ZUR SOLIDARITÄT UNTER UNGLEICHEN Von Mahret Ifeoma Kupka
Ich ging kürzlich mit einem Freund spazieren, wie das dieser Corona-Tage so üblich ist. Wir sprachen über dies und das, darüber, was uns fehlt und worauf wir uns freuen usw. Plötzlich sagte er, dass er besonders Gespräche über zeitgenössische Kunst vermissen würde, den anregenden Austausch mit Kolleg*innen. Ich schaute ihn mit meiner FFP2-Maske erstaunt an und sagte, dass er sich doch mit mir austauschen könne und wir das bereits die längste Zeit unseres Spaziergangs getan hatten. Daraufhin entgegnete er: „Nein, wir sprachen über Rassismus, Schwarze Künstler*innen, Dekolonisierung und Afrika. Ich meine die richtige Kunst.“ Und während er das sagte und ich ihn weiter erstaunt anschaute, fiel ihm und auch mir auf, dass etwas sehr Merkwürdiges an dem war, was er da gesagt hatte. „Schwarze Künstler*innen sind also keine richtigen Künstler*innen?“, fragte ich lächelnd, während wir beide wussten, dass darauf mit „doch“ zu antworten, zu einfach wäre. Ich hatte gerade einen wissenschaftlichen Essay publiziert, der sich mit dieser Frage beschäftigte. Ausgehend von dem berühmten Zitat Jean-Michel Basquiats – „I am not a Black artist; I am an artist“ – diskutiere ich darin Möglichkeiten der Annäherung und Solidarität über strukturell bedingte Differenzen hinweg. [1]
Mitte Februar beschrieb Megan O‘Grady in einem Essay in der New York Times die Bedeutung von Kunst in der amerikanischen Bürgerrechtsbewegung der 1960er Jahre. [2] Besonders figurative Malerei und Skulptur hatten die Funktion, „directly to the needs and aspirations of Black America“ zu sprechen. Es ging auch darum, mit einem westlichen, weißen Kulturkanon zu brechen, der zu dieser Zeit in der Abstraktion oder der Minimal Art seine unmittelbare Repräsentionalität verlor. [3] Wer Schwarz war und abstrakt arbeitete, hatte es zu dieser Zeit in der eigenen Künstler*innen-Identitäts-Verortung nicht leicht: „For [Jack] Whitten and other Black artists of his generation, abstraction was something of a lonely course, one that set them apart from the Black Arts Movement.“ Schwarze Kunst in den USA der 1960er Jahre war offiziell deutlich politisch und vor allem figurativ. Daraus allerdings einem Beharren auf einer spezifischen Schwarzen Kunst und ihrer Fokussierung auf Figuration die Bedeutung abzusprechen, sie gar als rein „identitätspolitisch“ abzutun, wäre fatal. Es bleibt vielmehr zu untersuchen, ob die neue Aufmerksamkeit, die abstrakte Kunst Schwarzer US-amerikanischer Künstler*innen der 1960er Jahre heute erhält – fast ein halbes Jahrhundert später –, nicht eher im Zusammenhang steht mit der zuvor bewussten Trennung in Schwarz und weiß, durch die systemische Ausschlüsse und Ungleichverteilungen überhaupt erst sichtbar gemacht werden konnten: „The license to free expression that white artists have been granted by birthright — especially white male artists, so often perceived as the vanguard in visual arts — hasn’t been available to Black artists“, schreibt O‘Grady. Das Privileg, einfach Kunst machen zu können, haben Schwarze Künstler*innen und Künstler*innen of Color bis heute nicht vollständig. Allerdings haben die Schwarzen politischen Kunstbewegungen der 1960er Jahre möglicherweise mit ihrer Institutionskritik die Basis geschaffen, auf der heute eine angemessene Theoretisierung stattfinden kann.

Gegebene Daten
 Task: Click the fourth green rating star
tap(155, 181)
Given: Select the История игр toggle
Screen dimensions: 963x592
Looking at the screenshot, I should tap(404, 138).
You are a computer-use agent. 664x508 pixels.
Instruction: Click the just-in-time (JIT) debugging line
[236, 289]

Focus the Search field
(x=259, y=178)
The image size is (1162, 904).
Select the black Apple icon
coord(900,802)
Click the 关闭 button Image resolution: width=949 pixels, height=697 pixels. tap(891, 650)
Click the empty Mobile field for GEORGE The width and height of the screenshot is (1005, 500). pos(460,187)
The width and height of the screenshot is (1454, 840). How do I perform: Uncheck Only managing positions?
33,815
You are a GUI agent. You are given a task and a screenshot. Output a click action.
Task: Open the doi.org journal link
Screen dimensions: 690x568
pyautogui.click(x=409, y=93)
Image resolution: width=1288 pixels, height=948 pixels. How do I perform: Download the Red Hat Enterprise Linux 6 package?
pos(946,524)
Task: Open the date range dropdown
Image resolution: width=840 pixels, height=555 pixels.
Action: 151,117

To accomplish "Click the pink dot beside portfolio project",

Zu erledigen
Fasse den Textauszug in drei Sätzen zusammen.

Ergebnis
Bei einem Spaziergang sagte ein Freund, er vermisse Gespräche über zeitgenössische Kunst, obwohl beide gerade über Rassismus und Schwarze Künstler*innen gesprochen hatten, und beiden fiel auf, wie merkwürdig seine Unterscheidung von „richtiger Kunst“ war. Mit Bezug auf einen Essay von Megan O'Grady wird beschrieben, dass Schwarze Kunst in den USA der 1960er Jahre deutlich politisch und vor allem figurativ war, während abstrakt arbeitende Schwarze Künstler*innen eher allein standen. Das Privileg, einfach Kunst machen zu können, haben Schwarze Künstler*innen bis heute nicht vollständig, doch die damaligen Bewegungen schufen mit ihrer Institutionskritik möglicherweise die Basis für eine angemessene Theoretisierung.